> [What to work on] Copy out the entries below, word for word, from the line with "The width and" to the line with "The height and", and leave the pictures out.

> [Source data]

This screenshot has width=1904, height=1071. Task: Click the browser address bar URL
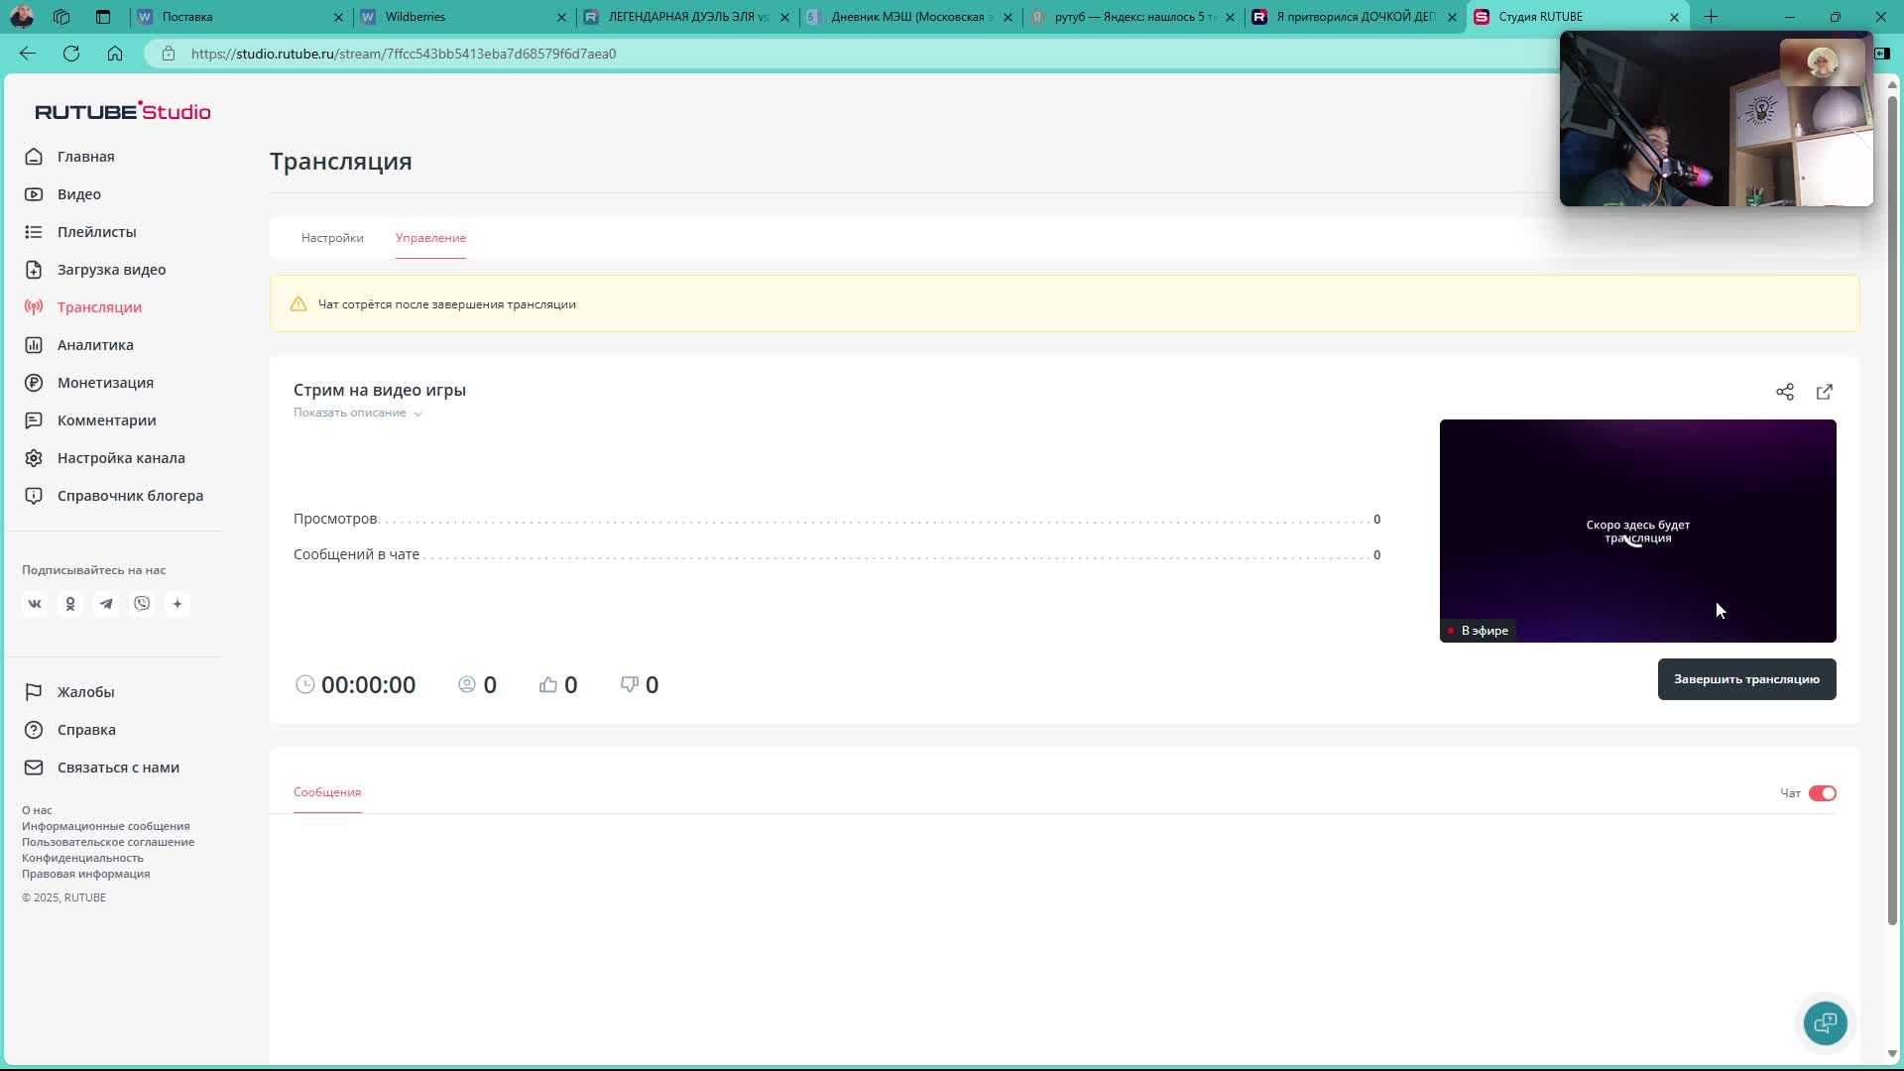click(x=404, y=54)
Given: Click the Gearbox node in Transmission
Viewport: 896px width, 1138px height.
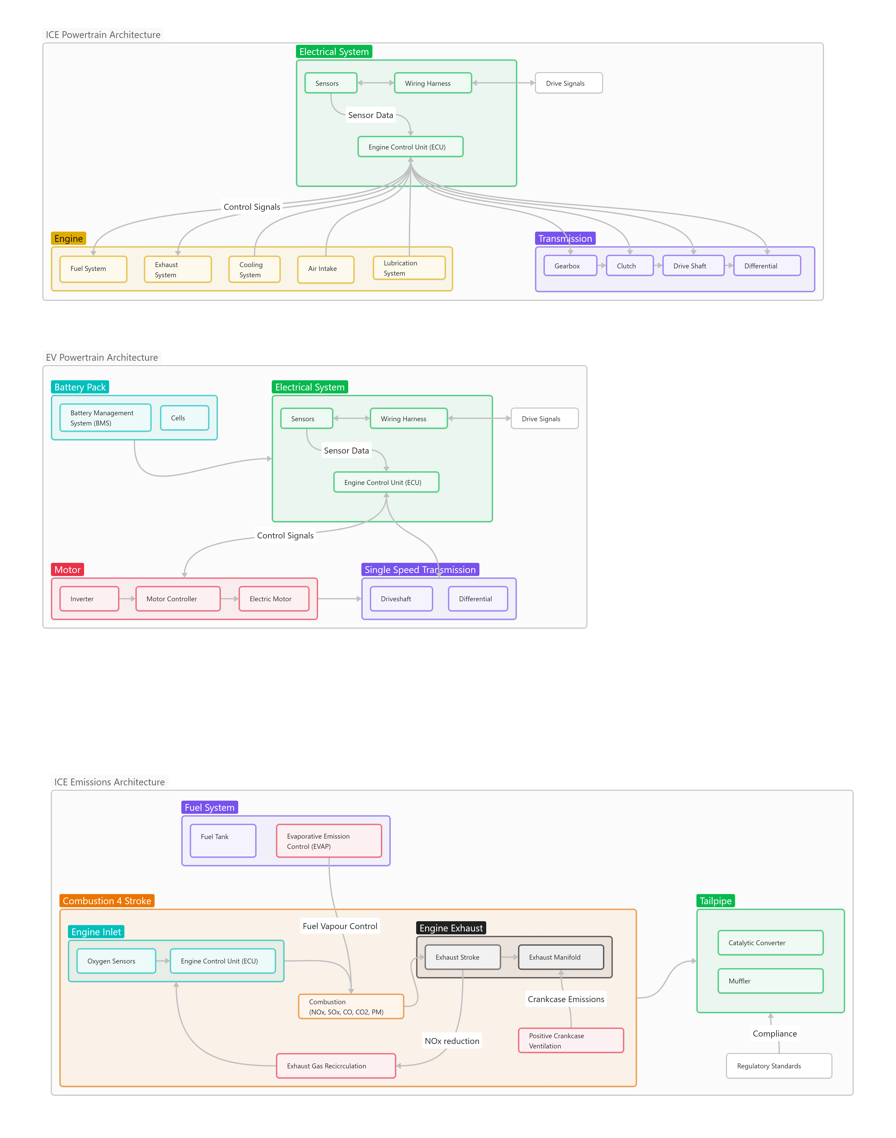Looking at the screenshot, I should click(570, 266).
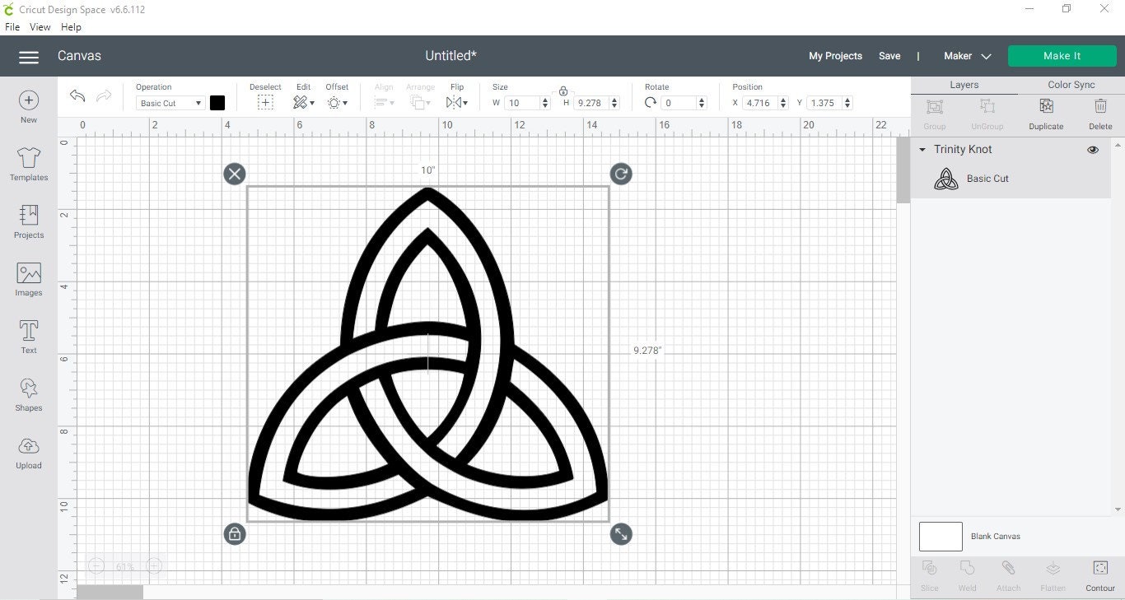Open the File menu

[12, 26]
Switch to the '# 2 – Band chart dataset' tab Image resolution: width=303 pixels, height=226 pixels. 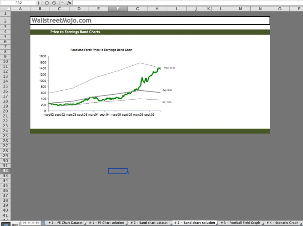149,223
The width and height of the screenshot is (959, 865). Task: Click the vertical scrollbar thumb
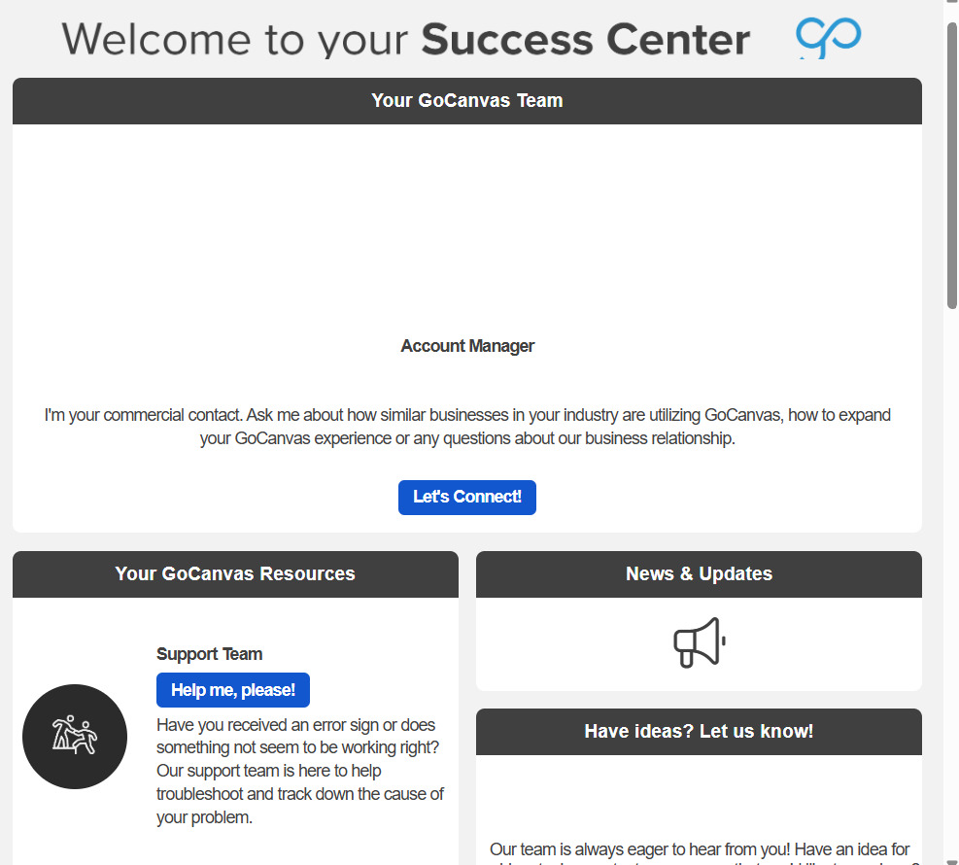point(952,165)
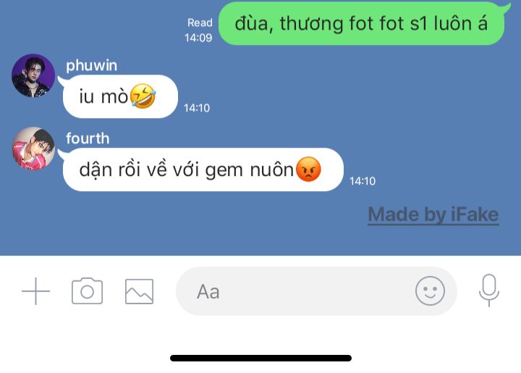Screen dimensions: 521x373
Task: Open phuwin's profile picture
Action: pos(33,75)
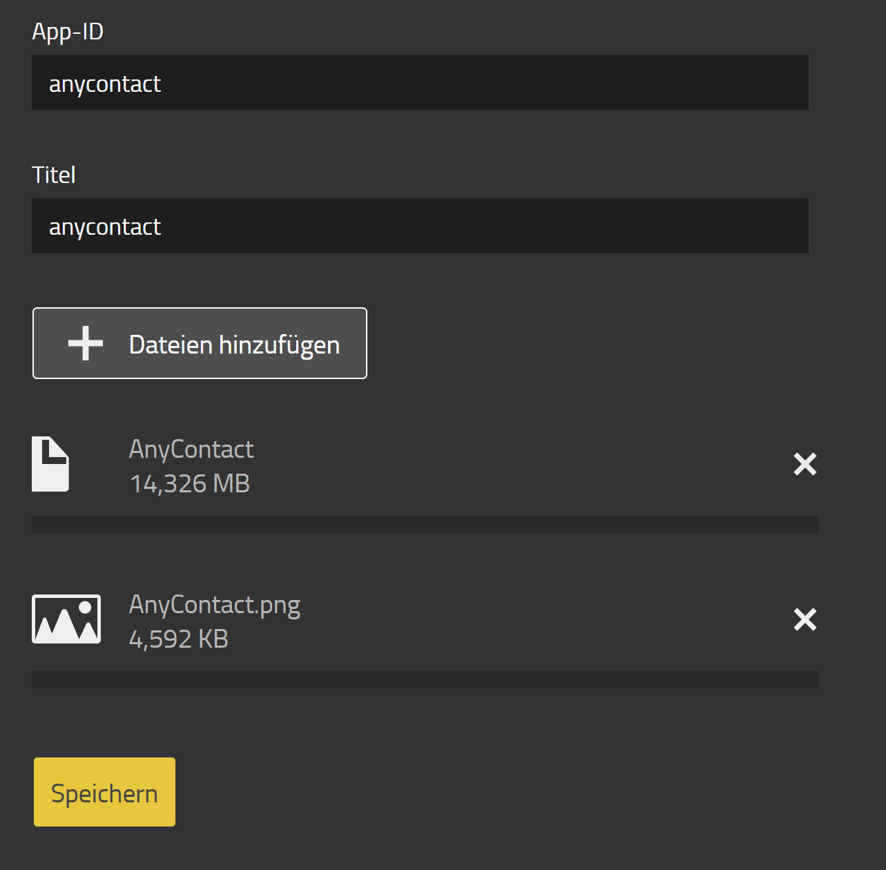The height and width of the screenshot is (870, 886).
Task: Click the App-ID field label
Action: [68, 32]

> [The reply]
The width and height of the screenshot is (959, 865). Task: Click the vertical scrollbar thumb
point(952,165)
Screen dimensions: 521x373
Task: Open phuwin's profile picture
Action: pos(33,75)
The height and width of the screenshot is (870, 886).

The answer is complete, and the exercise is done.